## EXTRACT PROVIDED
<<<<

A new computational medical XR discipline

George Papagiannakis
7 min readMay 2, 2021

by George Papagiannakis

A new computational medical XR (extended reality) concept, where spatial computing & intelligent reality technologies are employed in the study of unified medical training, preoperative planning and operative navigation, under integrated authoring platforms and low-code/no-code metaphors.

Computational medical XR is a new interdisciplinary field, bridging life sciences, with mathematics, engineering and computer science. It unifies computational science (scientific computing) with intelligent extended reality and spatial computing for the medical field. It extends significantly clinical XR by bringing on computer simulation and other forms of computation from numerical analysis, computational geometry, computational vision and computer graphics with theoretical computer science and machine learning, in order to solve hard problems in medicine: from low-code/no-code authoring medical XR platforms to deep learning systems for diagnostics and therapeutics and from surgical planning to real-time operative navigation in XR.

>>>>

## DATA BLOCK
<<<<

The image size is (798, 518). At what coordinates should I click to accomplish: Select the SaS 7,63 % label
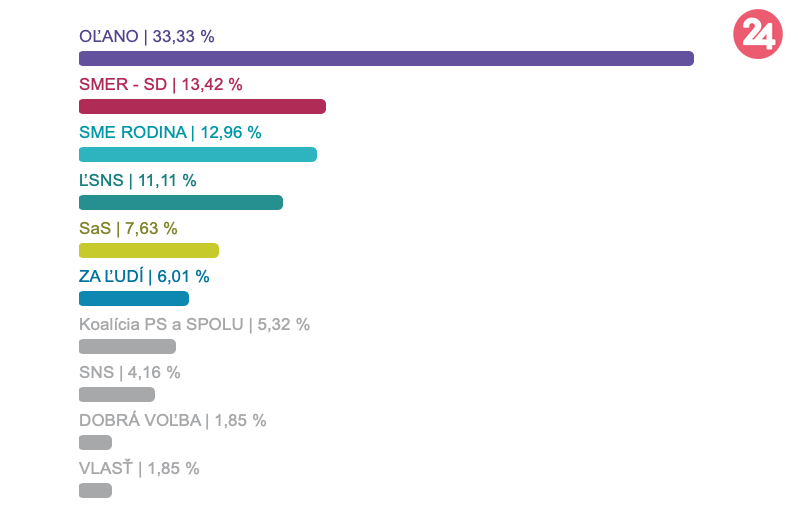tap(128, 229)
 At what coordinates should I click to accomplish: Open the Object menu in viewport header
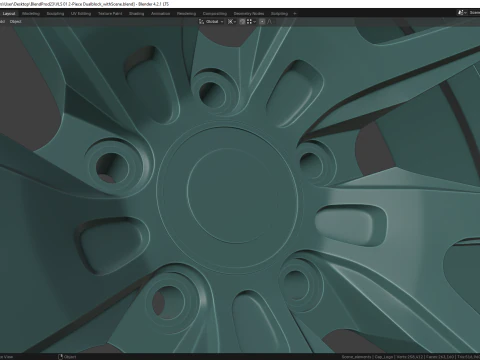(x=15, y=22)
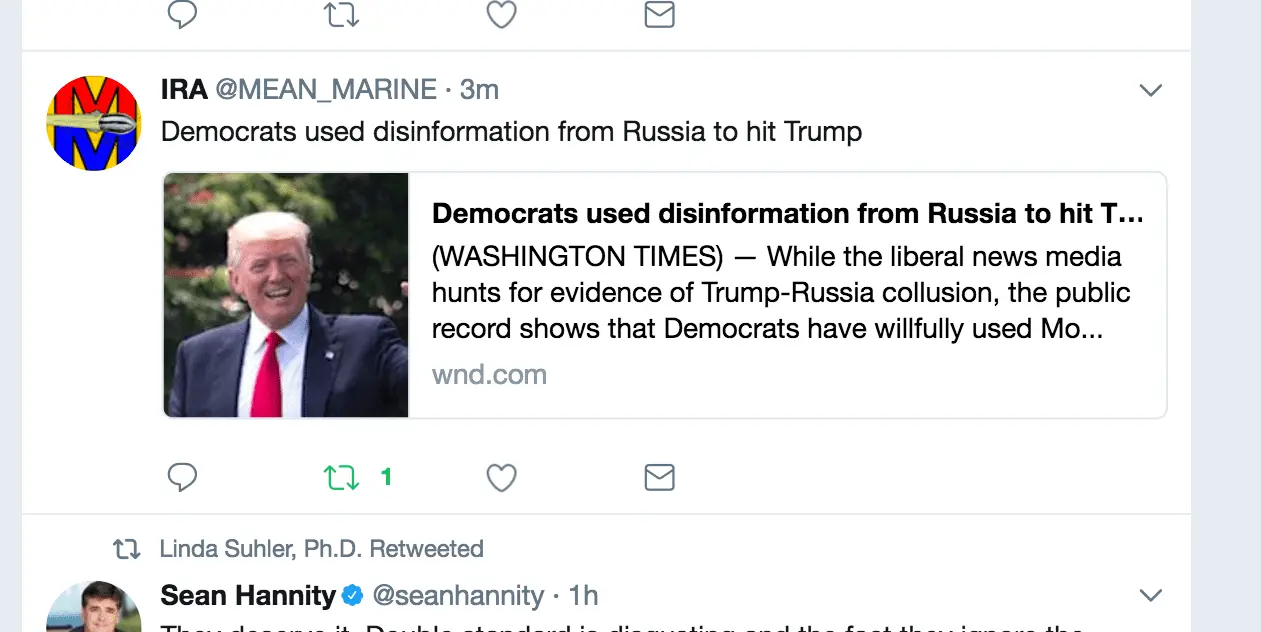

>>>>

## BRIEF A
According to the article on computational medical XR, which fields does this new interdisciplinary discipline bridge?
## BRIEF B
Carry on the article on computational medical XR from the point at which it stops.
The material that accompanies the article on computational medical XR bears no relation to it.

## ANSWER SPACE A
It bridges life sciences with mathematics, engineering and computer science.

## ANSWER SPACE B
5 billion people today lack access to proper surgical and anesthesia care and current training models cannot meet this demand. Furthermore, more than 1 billion jobs, almost one-third of all jobs worldwide, are likely to be transformed by technology in the next decade, according to OECD estimates. According to WHO, 40 million healthcare professionals are needed by 2030! This growing need for continuous upskill and reskill becomes even more crucial in the post COVID-19 pandemic era. Virtual Reality (VR) together with 5G spatial computing technologies can pose as the next final computing frontier regarding medical psychomotor/cognitive training, education, and empowerment.

Virtual/augmented/mixed reality (VR/AR/MR)technologies (grouped by the industry as XR) are now transforming medical training. Very recent articles and case studies in industry as well as academia report this fact. Only in 2020, more than 20 clinical trials were published in key scientific journals, measuring and testifying the efficacy of medical VR training and skills transfer from virtual to real. It has also been recently reported that XR technologies can offer significant boost in experiential and collaborative learning of healthcare professionals.

VR/AR can provide the means for remote qualitative education (knowledge) and training (skills), using affordable technology with personalized, on-demand and smooth learning curves. Based on recent major advances in the field of 5G edge computing, neuroscience, and spatial computing:

“VR/AR shares with our brain the same basic mechanism: embodied simulations”.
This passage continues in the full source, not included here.